Toward this fulfillment many yearn today, given the multi-faceted impoverishment that cripples psyches, that discounts the spiritual, however expressed. Such evil mirrors the mythological Hydra, a gigantic water-snake-like monster with nine heads, one of which was immortal. In ancient Greece as well as today, such monsters spew unbridled terror resulting in cookie-cutter posturing in boardrooms, courts of law, churches, and universities. Change is suspect and frowned upon.
In view of this deplorable situation, how retain salty spirits? How access humor still lodged in our depths? How inhale winds of harmony, of shimmering colors, of nature’s imprints? I ask myself these questions, daily.
Of necessity, I watch Jesus in the Gospels salt his followers with counter-cultural behaviors: There is blessedness in being poor in spirit, in being meek, mournful, merciful, clean of heart, peacemakers, open to suffering, and hungering for what is right—all reversals of wayward instincts on rampage for power, prestige, and sexual aberrations.
Jesus says further, Have salt in yourselves and be at peace with one another.
Thus a fresh discipline emerges from within that lightens our steps, no longer trudging to the tin-horn band tooting nonsense. Boldly, we step out of line for a different path that works and follow it with the like-minded.
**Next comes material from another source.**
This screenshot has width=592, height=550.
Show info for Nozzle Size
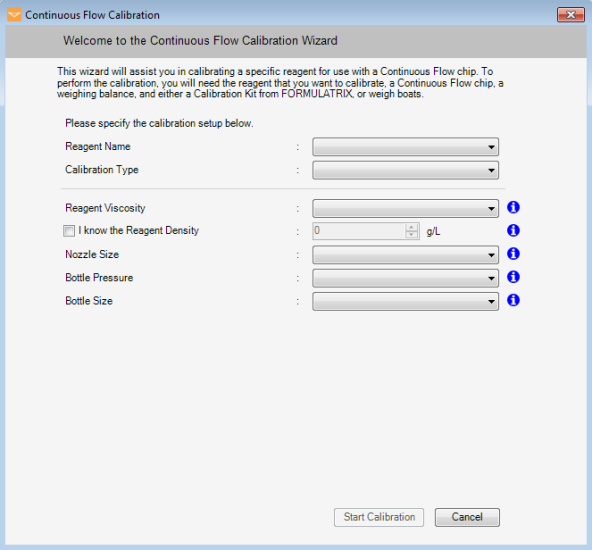pos(513,254)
It works.
A woman of zest, her life-long stitching delved into her brokenness and produced intricate patterns of liveliness, both within and without.
She was an only child, born into the short-lived affluence of the Central West End until she and her mother had to move into a cramped apartment in Clayton. Her mother’s earnings from a dress shop in their old neighborhood supported them as she grew up. Interest in fashion design led to studies at Washington University and sparked her passion for sewing: her future way of enlivening others with colorful apparel and home furnishings.
To support her three children following a divorce from an alcoholic husband she opened up her sewing machine and set to work. Word of her talent spread and many found their way to her door. How her brown eyes danced within their satisfaction.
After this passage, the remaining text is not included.